Resistance exercise prevents impaired homocysteine metabolism and hepatic redox capacity in Walker-256 tumor-bearing male Wistar rats.

ABSTRACT

OBJECTIVE: The aim of this study was to investigate changes in homocysteine (Hcy) metabolism and redox balance in response to exercise treatment in a tumor-bearing rat model. METHODS: Male Wistar rats were exposed, or not, to a resistance exercise program 6 wk before inoculation with Walker-256 tumor cells or vehicle. After application, rats maintained their routine for 12 d and were then sacrificed for plasma and liver analyses. RESULTS: Impaired Hcy metabolism was evident after 12 d of tumor cell inoculation as demonstrated by significantly increased (P < 0.05) plasma total homocysteine (tHcy) concentration (53%) and decreased plasma cysteine, methionine, and vitamin B12 concentrations.
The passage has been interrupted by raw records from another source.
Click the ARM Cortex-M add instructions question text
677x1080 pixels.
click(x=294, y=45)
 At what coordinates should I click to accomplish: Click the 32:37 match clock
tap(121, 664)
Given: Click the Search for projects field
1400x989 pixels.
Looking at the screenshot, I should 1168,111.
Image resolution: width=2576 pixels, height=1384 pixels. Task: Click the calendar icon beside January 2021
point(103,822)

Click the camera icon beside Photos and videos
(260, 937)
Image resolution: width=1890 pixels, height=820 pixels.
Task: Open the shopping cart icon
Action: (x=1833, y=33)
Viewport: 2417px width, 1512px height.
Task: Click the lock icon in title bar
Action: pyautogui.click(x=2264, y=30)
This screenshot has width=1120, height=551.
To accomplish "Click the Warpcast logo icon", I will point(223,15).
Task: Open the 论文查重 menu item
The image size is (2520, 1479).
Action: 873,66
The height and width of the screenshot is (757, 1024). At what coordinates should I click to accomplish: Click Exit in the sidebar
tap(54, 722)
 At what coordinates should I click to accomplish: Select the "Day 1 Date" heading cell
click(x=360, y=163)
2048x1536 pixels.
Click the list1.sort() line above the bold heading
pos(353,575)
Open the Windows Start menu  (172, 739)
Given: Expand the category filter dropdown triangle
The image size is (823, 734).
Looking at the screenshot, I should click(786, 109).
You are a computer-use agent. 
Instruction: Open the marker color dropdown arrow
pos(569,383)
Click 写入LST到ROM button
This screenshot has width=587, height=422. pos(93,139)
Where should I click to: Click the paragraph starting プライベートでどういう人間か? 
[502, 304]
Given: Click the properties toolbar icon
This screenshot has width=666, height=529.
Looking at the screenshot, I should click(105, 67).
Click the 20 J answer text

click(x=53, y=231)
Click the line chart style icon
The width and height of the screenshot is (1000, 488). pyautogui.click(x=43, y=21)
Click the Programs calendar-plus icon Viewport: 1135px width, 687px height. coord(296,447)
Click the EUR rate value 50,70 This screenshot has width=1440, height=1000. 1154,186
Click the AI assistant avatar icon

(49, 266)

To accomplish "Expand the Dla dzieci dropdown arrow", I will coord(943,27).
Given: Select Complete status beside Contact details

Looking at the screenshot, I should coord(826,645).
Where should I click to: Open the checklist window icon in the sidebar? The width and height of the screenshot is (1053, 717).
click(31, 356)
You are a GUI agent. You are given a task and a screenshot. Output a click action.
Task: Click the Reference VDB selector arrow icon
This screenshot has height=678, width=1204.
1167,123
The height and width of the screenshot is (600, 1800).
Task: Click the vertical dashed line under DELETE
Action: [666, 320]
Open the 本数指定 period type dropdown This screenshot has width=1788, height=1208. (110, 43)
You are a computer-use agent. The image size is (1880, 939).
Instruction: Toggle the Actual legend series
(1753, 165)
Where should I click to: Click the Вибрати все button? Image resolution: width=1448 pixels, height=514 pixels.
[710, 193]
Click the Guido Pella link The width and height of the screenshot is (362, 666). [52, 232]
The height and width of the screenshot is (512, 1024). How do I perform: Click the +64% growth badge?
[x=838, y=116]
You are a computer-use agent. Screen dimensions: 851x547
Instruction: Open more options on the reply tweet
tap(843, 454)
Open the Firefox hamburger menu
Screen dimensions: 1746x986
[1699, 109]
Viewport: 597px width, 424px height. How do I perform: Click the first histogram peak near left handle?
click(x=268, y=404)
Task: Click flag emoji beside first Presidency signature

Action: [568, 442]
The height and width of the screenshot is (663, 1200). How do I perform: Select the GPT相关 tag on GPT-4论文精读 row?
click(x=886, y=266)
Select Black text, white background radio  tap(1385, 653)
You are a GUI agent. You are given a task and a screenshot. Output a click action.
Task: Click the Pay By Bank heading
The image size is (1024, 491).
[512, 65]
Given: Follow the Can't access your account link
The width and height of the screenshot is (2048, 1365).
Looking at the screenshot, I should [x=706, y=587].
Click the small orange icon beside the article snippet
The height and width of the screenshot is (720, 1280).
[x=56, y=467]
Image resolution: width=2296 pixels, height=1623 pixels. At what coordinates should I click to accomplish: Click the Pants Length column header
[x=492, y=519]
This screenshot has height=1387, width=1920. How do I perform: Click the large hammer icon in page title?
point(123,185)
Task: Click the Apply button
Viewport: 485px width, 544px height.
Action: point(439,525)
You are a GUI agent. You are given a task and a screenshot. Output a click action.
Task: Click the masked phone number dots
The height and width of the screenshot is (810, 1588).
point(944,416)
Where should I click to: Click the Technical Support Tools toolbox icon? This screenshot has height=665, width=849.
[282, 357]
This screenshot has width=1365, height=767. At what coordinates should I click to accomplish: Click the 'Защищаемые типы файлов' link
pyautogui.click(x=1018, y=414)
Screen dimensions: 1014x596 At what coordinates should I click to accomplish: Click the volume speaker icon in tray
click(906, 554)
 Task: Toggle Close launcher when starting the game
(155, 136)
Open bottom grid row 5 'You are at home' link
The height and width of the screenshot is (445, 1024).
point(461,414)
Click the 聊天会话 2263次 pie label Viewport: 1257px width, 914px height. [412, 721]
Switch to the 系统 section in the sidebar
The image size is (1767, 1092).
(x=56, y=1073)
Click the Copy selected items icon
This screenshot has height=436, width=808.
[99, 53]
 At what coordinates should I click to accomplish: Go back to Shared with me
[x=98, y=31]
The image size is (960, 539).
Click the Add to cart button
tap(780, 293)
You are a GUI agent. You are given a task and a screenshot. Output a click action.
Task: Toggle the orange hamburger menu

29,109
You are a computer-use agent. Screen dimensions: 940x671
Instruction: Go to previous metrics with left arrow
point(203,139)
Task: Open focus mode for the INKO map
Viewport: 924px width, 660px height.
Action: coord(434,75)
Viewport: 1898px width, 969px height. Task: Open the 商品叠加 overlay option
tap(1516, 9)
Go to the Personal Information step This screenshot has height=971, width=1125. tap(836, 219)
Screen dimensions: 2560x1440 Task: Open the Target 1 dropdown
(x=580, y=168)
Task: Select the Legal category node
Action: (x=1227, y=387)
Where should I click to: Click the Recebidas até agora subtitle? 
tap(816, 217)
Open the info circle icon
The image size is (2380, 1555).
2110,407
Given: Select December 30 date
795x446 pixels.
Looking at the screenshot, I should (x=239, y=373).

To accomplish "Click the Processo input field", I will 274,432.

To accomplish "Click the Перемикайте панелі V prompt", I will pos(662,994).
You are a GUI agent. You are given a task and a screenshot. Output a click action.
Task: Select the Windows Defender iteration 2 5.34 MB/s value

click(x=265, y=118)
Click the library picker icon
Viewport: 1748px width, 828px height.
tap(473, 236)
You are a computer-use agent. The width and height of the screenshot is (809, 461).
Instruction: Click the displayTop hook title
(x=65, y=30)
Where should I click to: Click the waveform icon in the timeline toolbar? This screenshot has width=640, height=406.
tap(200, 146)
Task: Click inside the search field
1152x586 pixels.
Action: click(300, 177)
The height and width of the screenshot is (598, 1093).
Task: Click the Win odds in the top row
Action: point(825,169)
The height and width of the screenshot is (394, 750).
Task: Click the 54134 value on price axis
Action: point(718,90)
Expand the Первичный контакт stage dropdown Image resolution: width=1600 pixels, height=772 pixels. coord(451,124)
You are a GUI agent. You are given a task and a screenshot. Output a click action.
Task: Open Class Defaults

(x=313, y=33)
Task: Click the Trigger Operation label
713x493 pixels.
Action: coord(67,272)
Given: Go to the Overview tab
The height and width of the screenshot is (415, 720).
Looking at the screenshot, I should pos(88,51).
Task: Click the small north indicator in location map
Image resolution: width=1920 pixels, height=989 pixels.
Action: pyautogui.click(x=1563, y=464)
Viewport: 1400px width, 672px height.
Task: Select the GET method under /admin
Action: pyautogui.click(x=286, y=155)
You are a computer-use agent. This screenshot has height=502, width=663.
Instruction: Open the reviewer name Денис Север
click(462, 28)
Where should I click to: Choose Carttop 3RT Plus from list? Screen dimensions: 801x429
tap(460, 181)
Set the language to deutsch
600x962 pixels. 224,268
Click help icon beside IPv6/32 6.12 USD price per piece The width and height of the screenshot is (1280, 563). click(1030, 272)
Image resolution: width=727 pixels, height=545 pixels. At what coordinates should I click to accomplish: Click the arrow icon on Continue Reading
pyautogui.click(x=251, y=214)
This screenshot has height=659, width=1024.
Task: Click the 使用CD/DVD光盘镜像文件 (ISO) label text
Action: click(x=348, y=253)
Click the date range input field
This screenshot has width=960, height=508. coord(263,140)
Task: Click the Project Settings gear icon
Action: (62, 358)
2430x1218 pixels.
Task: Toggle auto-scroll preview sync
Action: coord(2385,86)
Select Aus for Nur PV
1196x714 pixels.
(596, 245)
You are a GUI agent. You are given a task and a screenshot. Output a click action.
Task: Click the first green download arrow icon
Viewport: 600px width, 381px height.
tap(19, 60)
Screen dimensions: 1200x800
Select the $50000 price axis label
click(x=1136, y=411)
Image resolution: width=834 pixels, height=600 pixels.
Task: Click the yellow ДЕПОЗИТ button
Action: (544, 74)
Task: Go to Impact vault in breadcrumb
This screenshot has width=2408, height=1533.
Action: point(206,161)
Decreased hepatic cystathionine ß-synthase (CBS) and betaine-homocysteine S-methyltransferase mRNA levels were found in tumor-bearing rats but not in controls. Tumor inoculation also decreased levels of liver reduced glutathione (GSH) and increased hepatic oxidative stress compared with non-tumor controls. However, resistance exercise prevented the tumor-impaired transsulfuration pathway as demonstrated by the decreased plasma tHcy, hepatic CBS expression, and increased GSH in tumor-exercised versus tumor-sedentary rats. Remarkably, all measures of liver oxidative stress were suppressed by exercise training. Tumor weight was unchanged between groups. CONCLUSION: Resistance exercise prevented tHcy accumulation and liver oxidative damage caused by Walker-256 tumor cell inoculation; the modulatory effects of resistance exercise on Hcy metabolism appear to be at the level of transsulfuration pathway.